Se i sogni durano un attimo, l’attesa del sogno consuma una vita. (Michele Campione, critico d’arte)

La vita è una sala d’attesa che dura una vita. Mi verrebbe da cominciare con un giochino di parole questo appuntamento settimanale, che si incentra sulla parola attesa.

Samuel Beckett, il drammaturgo alfiere del teatro dell’assurdo, intitolò il suo dramma più famoso “Aspettando Godot”. In esso i due strampalati protagonisti, immersi in un non luogo, aspettano per tutta la durata dello spettacolo la venuta di Godot, cosa che non avverrà.

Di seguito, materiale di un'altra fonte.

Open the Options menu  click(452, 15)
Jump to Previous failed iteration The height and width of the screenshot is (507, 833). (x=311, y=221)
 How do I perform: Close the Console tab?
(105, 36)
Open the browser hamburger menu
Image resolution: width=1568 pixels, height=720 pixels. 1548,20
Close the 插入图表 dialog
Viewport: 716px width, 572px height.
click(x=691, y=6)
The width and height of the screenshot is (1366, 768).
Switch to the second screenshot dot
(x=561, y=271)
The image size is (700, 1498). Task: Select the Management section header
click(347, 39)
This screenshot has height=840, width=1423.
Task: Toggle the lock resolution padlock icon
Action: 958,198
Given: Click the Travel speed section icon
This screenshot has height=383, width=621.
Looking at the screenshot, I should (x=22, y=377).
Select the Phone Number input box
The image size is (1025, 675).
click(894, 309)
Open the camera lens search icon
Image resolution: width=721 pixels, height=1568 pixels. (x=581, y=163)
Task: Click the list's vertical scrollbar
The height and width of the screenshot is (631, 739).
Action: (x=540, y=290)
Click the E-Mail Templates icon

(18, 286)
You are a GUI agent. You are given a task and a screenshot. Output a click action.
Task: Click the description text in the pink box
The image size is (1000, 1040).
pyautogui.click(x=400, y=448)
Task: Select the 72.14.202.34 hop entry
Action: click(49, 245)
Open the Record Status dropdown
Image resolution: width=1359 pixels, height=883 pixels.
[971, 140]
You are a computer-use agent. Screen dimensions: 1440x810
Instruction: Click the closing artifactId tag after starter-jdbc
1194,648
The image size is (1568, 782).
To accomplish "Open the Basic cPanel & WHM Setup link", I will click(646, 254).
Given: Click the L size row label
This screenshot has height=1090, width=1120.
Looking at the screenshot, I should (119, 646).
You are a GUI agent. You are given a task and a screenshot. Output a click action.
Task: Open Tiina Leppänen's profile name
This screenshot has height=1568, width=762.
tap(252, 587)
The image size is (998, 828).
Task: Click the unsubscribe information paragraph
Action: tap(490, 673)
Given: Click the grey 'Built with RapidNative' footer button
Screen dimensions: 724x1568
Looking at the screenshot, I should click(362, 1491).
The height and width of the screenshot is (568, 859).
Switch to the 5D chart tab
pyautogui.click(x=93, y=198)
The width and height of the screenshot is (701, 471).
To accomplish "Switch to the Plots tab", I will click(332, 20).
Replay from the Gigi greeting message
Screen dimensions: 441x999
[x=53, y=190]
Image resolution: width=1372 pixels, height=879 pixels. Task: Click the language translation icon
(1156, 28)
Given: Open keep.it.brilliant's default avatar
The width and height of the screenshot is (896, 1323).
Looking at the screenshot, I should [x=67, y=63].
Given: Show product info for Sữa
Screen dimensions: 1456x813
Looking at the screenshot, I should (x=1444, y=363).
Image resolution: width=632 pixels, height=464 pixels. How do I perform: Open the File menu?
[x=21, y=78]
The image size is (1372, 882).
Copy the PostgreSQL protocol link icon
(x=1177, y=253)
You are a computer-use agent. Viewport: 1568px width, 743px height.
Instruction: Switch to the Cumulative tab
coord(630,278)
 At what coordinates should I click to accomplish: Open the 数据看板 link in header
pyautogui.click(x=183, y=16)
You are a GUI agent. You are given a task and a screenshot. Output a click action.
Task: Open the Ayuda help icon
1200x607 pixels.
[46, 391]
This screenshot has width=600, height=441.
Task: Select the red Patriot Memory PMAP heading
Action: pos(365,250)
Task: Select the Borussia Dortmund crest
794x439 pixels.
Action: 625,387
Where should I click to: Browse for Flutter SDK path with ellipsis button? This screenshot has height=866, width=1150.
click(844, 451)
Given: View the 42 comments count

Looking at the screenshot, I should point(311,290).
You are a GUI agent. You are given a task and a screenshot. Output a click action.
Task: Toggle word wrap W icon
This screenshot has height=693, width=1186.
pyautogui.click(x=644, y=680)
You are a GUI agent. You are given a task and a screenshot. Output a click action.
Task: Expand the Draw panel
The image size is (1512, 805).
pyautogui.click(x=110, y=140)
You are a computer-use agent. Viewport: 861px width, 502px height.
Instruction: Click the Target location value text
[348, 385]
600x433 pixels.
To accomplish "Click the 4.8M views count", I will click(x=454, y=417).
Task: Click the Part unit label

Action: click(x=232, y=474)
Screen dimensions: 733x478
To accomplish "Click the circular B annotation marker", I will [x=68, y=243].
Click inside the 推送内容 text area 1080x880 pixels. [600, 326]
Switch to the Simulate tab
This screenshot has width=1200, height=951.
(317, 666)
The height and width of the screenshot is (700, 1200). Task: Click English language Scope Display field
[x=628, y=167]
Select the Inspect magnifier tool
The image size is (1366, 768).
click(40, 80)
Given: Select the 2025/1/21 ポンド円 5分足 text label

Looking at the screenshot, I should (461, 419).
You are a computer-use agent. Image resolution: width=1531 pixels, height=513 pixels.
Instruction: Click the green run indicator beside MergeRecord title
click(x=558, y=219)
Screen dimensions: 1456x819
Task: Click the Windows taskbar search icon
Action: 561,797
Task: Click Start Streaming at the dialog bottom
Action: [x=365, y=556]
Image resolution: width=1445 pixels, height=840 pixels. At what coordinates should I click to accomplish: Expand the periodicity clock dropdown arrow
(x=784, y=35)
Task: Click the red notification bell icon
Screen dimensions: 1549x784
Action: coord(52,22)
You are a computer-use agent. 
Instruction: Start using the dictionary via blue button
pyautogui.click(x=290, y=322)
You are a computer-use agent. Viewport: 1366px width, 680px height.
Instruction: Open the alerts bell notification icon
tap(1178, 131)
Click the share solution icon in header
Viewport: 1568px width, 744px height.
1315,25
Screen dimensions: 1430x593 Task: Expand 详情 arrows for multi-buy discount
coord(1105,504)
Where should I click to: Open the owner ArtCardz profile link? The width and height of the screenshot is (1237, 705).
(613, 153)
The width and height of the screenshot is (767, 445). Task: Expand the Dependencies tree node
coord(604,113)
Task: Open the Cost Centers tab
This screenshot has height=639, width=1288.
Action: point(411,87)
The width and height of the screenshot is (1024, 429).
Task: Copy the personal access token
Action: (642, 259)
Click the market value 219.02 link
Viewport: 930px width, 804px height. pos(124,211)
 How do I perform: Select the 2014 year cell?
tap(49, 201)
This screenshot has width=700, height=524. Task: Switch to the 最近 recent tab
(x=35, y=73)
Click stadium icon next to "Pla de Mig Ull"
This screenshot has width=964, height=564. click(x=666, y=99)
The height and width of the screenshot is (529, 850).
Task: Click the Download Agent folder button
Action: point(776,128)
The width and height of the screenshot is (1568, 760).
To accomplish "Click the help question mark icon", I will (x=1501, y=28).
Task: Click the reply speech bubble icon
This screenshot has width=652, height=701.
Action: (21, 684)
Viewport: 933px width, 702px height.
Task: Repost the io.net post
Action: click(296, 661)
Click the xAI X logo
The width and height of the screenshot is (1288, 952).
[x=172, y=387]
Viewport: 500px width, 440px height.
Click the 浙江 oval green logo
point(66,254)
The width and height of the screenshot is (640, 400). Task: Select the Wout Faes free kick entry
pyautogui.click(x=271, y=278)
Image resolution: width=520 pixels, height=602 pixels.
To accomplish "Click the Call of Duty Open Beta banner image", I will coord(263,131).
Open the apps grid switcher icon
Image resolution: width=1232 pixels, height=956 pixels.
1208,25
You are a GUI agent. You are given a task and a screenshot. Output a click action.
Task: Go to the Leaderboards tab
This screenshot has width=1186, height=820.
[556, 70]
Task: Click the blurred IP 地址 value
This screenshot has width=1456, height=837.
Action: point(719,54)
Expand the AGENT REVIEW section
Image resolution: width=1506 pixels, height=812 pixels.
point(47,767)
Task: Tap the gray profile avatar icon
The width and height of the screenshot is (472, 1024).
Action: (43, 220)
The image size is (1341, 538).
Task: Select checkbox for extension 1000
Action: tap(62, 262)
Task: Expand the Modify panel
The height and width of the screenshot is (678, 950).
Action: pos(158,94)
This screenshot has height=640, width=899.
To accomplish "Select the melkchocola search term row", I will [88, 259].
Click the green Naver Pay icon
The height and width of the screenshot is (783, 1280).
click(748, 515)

Godot e la sua attesa sono entrati nel linguaggio comune, ad indicare il vano aspettare persone o situazioni che diano una svolta alla nostra esistenza, che è una caratteristica costante della nostra vita. Anche la fine dello spettacolo sconcerta: entrambi i protagonisti si dicono di andare, ma non si muovono, e cala il sipario.

Dino Buzzati ha scritto il suo capolavoro, “Il deserto dei Tartari”, il cui protagonista, il tenente Giovanni Drogo, passa tutta la sua esistenza nella Fortezza Bastiani, nella vana attesa dell’invasione dei Tartari, che dia movimento, emozione, e significato al suo vivere. Uno dei passaggi chiave del romanzo è il seguente:

“L’esistenza di Drogo si era come fermata. La stessa giornata, con le identiche cose, si era ripetuta centinaia di volte senza fare un passo innanzi. Il fiume del tempo passava sopra la Fortezza, screpolava le mura, trascinava in basso polvere e frammenti di pietra, limava gli scalini e le catene, ma su Drogo passava invano; non era ancora riuscito ad agganciarlo nella sua fuga.”

In questa occasione, non volendo proseguire oltre nelle incursioni letterarie sul tema, sottoporrò in chiusura al paziente lettore un mio micro-racconto, inedito, scritto anni or sono.

“IL TAVOLINO

Un incontro può valere solo per un momento, o per tutta la vita.

(Anonimo)

Era lì, al solito bar, alla solita ora, con un vestito fuori moda. Il suo fare distinto mal celava un senso di inquietudine che si leggeva nella curva increspata delle sopracciglia.

Prese il tè e se lo versò in quello strano bicchiere trasparente. Mise con cura mezzo cucchiaino di zucchero, prelevato da un contenitore variopinto di ceramica. Bevve a piccoli sorsi, vedendo sempre al di là delle persone che, numerose, le passavano davanti.

Sembrava immobile, come se il tempo le si fosse fermato assieme al suo vestito. Prese lo specchietto dalla borsetta e si ravvivò i capelli con un gesto meccanico. I suoi occhi guardavano oltre.

Guardavano nel vuoto, in quel punto lontano in cui i lati della strada si toccano all’infinito.

In quella convergenza, eterea e impalpabile, si consumava in lei, ogni giorno, il rito dell’attesa.”